ACTION ITEM —
Copy every line of the data in which the word "computer" occurs.

(Excerpts from a dataset)
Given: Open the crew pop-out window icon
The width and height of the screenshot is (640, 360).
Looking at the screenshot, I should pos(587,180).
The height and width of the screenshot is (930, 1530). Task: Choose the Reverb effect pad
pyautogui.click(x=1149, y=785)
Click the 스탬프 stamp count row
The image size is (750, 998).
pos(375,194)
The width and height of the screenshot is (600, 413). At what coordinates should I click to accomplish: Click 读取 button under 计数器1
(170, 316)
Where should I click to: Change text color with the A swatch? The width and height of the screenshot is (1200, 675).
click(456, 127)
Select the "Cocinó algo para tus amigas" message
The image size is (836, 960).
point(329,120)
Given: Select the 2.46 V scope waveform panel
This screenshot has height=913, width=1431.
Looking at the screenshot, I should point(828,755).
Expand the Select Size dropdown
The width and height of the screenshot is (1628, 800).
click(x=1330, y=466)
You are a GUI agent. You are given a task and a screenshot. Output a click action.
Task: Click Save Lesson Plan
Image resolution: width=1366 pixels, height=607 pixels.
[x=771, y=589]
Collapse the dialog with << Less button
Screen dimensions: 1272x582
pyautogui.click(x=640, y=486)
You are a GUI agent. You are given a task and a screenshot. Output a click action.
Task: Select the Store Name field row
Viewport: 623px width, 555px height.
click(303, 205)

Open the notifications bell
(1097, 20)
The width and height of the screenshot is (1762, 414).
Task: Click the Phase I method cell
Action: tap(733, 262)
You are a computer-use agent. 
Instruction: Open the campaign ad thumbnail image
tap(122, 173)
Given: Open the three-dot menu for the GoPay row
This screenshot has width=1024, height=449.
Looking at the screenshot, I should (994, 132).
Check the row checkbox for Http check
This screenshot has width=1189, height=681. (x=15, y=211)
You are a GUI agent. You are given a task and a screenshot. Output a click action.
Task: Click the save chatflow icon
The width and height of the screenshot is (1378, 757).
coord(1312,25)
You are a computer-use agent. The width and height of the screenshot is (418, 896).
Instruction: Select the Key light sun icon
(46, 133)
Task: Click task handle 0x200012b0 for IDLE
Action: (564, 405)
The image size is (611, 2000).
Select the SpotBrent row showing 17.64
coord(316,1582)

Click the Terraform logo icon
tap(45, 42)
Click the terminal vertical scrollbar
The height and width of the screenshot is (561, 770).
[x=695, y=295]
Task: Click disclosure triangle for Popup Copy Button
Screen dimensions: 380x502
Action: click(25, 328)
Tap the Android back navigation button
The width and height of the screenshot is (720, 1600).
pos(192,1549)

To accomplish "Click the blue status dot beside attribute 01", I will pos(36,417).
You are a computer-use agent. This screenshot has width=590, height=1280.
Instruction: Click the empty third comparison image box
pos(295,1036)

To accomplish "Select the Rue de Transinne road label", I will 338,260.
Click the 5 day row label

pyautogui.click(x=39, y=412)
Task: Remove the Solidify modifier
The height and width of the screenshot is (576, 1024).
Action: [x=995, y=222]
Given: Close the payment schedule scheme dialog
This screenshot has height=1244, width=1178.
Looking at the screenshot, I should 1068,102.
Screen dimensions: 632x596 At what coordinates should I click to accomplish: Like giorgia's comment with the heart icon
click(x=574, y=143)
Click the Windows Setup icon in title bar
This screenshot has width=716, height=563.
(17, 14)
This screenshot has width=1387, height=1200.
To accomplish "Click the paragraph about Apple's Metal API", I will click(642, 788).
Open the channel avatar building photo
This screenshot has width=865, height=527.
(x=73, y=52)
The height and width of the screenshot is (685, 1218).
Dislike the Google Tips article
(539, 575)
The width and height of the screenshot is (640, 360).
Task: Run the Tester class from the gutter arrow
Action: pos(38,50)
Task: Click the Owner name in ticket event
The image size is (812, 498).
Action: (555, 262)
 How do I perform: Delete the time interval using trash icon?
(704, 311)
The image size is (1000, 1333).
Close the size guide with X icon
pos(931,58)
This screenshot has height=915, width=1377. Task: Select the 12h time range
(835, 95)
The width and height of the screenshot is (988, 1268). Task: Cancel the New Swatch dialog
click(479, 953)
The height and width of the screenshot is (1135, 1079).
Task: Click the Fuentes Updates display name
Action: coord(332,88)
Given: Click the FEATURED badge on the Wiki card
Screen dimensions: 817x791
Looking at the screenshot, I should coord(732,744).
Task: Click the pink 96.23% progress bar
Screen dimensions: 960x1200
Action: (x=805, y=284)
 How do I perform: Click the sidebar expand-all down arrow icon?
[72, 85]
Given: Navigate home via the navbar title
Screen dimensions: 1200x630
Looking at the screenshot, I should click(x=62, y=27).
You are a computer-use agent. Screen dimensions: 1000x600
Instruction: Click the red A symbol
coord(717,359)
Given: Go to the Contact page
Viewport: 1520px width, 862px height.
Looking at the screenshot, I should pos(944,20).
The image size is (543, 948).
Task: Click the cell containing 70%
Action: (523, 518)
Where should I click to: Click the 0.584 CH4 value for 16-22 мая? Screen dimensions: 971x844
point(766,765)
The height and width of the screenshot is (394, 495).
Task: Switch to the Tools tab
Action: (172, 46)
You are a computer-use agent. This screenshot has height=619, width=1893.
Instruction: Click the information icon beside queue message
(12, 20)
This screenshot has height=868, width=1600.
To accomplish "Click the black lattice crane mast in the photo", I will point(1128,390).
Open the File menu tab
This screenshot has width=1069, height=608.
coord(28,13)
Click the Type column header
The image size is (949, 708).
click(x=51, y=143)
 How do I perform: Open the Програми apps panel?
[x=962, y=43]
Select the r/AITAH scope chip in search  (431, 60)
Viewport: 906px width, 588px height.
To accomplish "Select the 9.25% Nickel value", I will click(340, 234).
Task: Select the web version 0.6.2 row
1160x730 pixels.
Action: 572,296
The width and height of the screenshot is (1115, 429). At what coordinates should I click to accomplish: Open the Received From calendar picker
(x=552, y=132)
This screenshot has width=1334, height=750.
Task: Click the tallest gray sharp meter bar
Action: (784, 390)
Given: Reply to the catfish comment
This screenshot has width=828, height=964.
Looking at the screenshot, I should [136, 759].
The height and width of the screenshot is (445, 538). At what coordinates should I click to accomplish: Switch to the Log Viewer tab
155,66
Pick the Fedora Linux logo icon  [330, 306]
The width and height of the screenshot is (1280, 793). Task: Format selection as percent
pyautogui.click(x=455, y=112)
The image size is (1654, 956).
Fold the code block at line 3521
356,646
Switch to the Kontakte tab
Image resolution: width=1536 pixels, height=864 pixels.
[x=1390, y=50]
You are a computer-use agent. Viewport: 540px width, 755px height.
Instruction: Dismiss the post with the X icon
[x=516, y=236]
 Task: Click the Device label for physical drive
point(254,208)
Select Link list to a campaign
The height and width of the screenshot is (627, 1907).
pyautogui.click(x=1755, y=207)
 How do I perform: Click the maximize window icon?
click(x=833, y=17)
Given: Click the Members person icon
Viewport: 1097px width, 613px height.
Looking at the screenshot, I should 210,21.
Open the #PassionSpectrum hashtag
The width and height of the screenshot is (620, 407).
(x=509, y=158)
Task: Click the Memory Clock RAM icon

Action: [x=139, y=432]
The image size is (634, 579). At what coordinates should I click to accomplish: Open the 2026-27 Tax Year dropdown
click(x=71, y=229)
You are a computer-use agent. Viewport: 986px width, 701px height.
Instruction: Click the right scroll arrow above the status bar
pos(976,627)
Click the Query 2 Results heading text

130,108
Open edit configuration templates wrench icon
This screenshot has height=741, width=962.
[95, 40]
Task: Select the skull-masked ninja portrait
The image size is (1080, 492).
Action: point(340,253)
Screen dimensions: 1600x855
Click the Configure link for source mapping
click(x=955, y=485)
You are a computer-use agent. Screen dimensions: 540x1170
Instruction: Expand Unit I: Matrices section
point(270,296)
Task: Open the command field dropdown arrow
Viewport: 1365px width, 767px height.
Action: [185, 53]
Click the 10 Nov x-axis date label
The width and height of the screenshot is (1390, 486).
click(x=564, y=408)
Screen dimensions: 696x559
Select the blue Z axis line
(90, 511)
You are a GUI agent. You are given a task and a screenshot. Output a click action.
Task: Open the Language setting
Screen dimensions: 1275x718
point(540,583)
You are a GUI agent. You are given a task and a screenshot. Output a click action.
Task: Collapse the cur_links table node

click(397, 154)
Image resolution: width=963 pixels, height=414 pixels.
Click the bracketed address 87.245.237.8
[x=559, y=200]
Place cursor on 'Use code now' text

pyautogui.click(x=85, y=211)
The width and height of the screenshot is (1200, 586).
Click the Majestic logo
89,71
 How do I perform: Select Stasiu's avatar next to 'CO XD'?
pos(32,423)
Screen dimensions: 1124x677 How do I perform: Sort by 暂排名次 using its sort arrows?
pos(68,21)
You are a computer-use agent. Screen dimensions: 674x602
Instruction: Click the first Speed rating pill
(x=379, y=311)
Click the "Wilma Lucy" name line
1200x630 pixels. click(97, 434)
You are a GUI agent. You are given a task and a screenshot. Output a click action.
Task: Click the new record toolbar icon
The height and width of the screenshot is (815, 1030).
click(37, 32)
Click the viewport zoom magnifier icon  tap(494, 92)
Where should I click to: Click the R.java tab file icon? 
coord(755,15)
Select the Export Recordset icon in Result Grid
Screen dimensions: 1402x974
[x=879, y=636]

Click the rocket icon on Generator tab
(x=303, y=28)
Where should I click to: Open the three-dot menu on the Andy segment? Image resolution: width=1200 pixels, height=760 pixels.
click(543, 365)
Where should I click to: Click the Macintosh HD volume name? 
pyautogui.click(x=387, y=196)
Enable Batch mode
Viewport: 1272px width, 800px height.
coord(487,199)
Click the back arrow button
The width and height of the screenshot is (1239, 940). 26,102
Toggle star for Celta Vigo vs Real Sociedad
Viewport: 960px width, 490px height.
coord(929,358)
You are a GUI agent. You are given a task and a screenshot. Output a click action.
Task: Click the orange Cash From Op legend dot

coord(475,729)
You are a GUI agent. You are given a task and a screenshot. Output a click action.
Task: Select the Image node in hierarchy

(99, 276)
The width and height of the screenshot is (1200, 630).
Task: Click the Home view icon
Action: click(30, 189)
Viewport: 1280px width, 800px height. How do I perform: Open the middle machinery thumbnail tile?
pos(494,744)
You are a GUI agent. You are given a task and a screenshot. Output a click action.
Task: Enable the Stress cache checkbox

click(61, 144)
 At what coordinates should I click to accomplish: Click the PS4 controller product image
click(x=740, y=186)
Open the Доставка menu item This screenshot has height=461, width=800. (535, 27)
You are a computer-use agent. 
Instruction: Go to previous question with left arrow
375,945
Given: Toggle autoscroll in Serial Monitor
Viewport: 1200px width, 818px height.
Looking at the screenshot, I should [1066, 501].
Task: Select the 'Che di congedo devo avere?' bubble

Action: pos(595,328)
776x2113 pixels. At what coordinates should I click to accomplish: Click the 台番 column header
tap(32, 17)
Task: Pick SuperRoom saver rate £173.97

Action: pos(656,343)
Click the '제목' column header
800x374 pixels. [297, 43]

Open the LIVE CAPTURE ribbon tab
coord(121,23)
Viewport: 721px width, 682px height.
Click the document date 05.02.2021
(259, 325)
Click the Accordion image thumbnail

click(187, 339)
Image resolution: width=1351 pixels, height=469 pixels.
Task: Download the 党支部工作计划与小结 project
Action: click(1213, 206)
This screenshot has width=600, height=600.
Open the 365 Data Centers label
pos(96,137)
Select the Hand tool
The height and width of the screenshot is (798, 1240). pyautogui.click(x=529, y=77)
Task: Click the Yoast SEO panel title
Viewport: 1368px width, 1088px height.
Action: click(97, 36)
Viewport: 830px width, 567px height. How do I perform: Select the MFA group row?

YOUR RESPONSE —
You are a computer-use agent. 
You are a computer-use agent. The width and height of the screenshot is (418, 896).
You are a computer-use agent. This screenshot has width=590, height=1280.
You are a computer-use agent. Screen dimensions: 1000x600
You are a computer-use agent. This screenshot has height=619, width=1893.
You are a computer-use agent. Viewport: 540px width, 755px height.
You are a computer-use agent. Viewport: 986px width, 701px height.
You are a computer-use agent. Screen dimensions: 540x1170
You are a computer-use agent. Screen dimensions: 674x602
You are a computer-use agent. 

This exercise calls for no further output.